■ Input data ■

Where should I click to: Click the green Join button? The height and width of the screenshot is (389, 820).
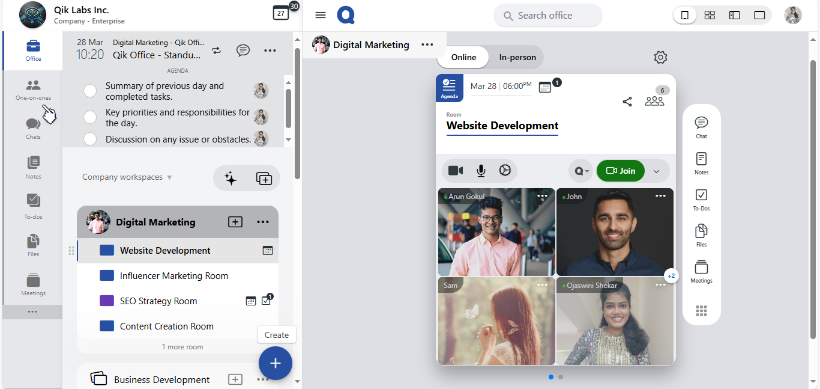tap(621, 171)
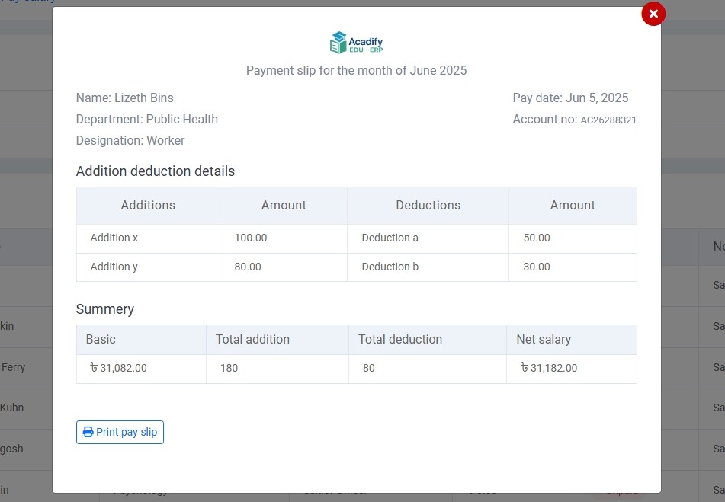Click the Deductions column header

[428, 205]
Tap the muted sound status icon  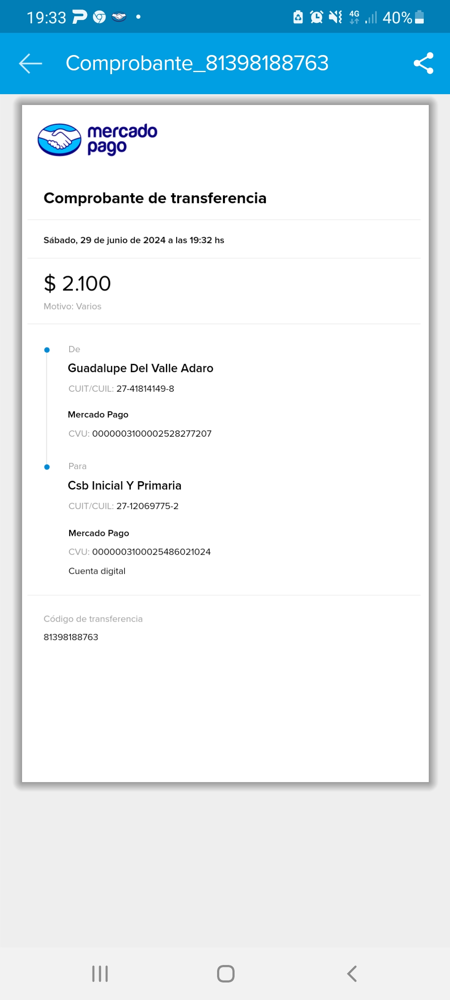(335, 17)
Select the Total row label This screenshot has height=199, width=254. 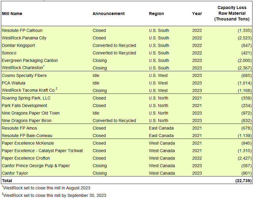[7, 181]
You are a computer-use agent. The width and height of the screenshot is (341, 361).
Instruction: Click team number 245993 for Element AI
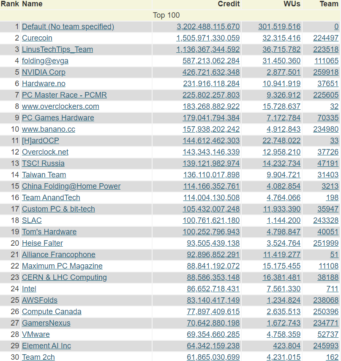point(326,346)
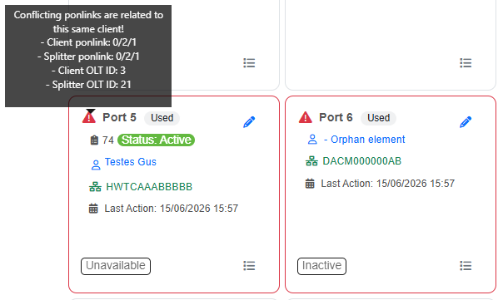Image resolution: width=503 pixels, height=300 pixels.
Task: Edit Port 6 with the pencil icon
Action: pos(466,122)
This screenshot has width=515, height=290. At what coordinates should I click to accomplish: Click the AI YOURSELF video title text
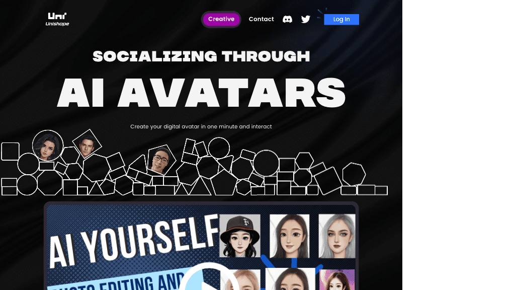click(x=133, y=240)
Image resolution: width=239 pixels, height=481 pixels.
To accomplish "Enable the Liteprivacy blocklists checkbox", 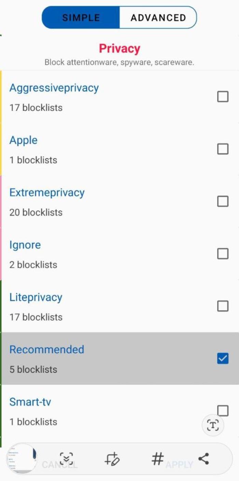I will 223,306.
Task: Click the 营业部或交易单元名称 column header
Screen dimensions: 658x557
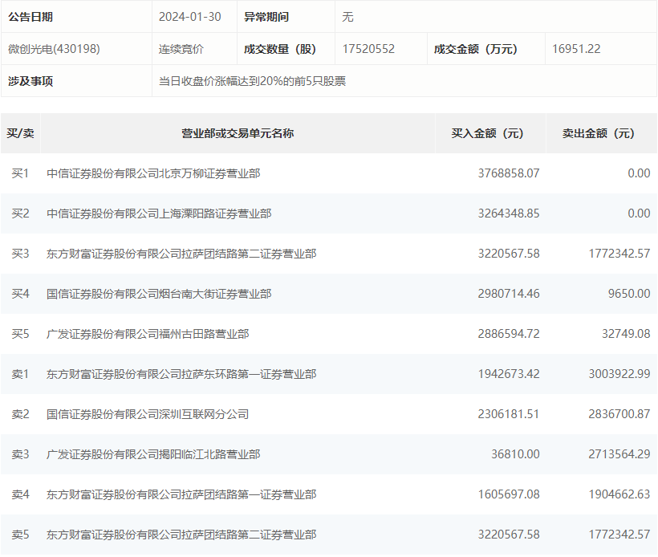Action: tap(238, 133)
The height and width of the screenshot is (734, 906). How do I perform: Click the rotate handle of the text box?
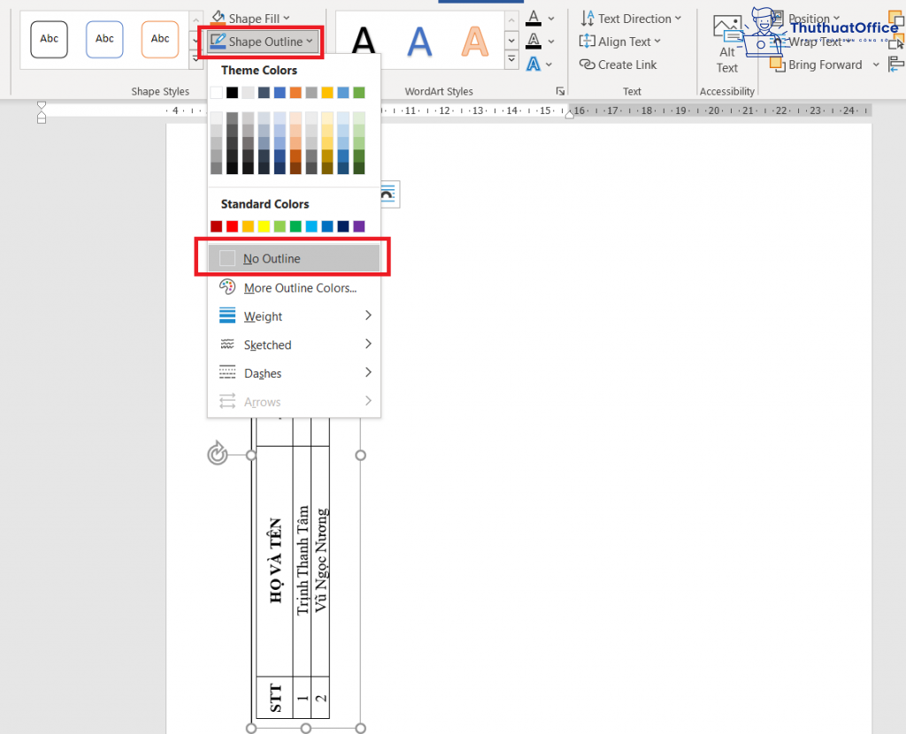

■ About this exercise ■
From the line with "Task: Click the 营业部或交易单元名称 column header" to the final line of the records, inclusive, set down the lines exactly and add nothing; leave every picture out.

■ Response to this exercise ■
Task: Click the 营业部或交易单元名称 column header
Screen dimensions: 658x557
Action: tap(238, 133)
The height and width of the screenshot is (734, 906). How do I perform: Click the rotate handle of the text box?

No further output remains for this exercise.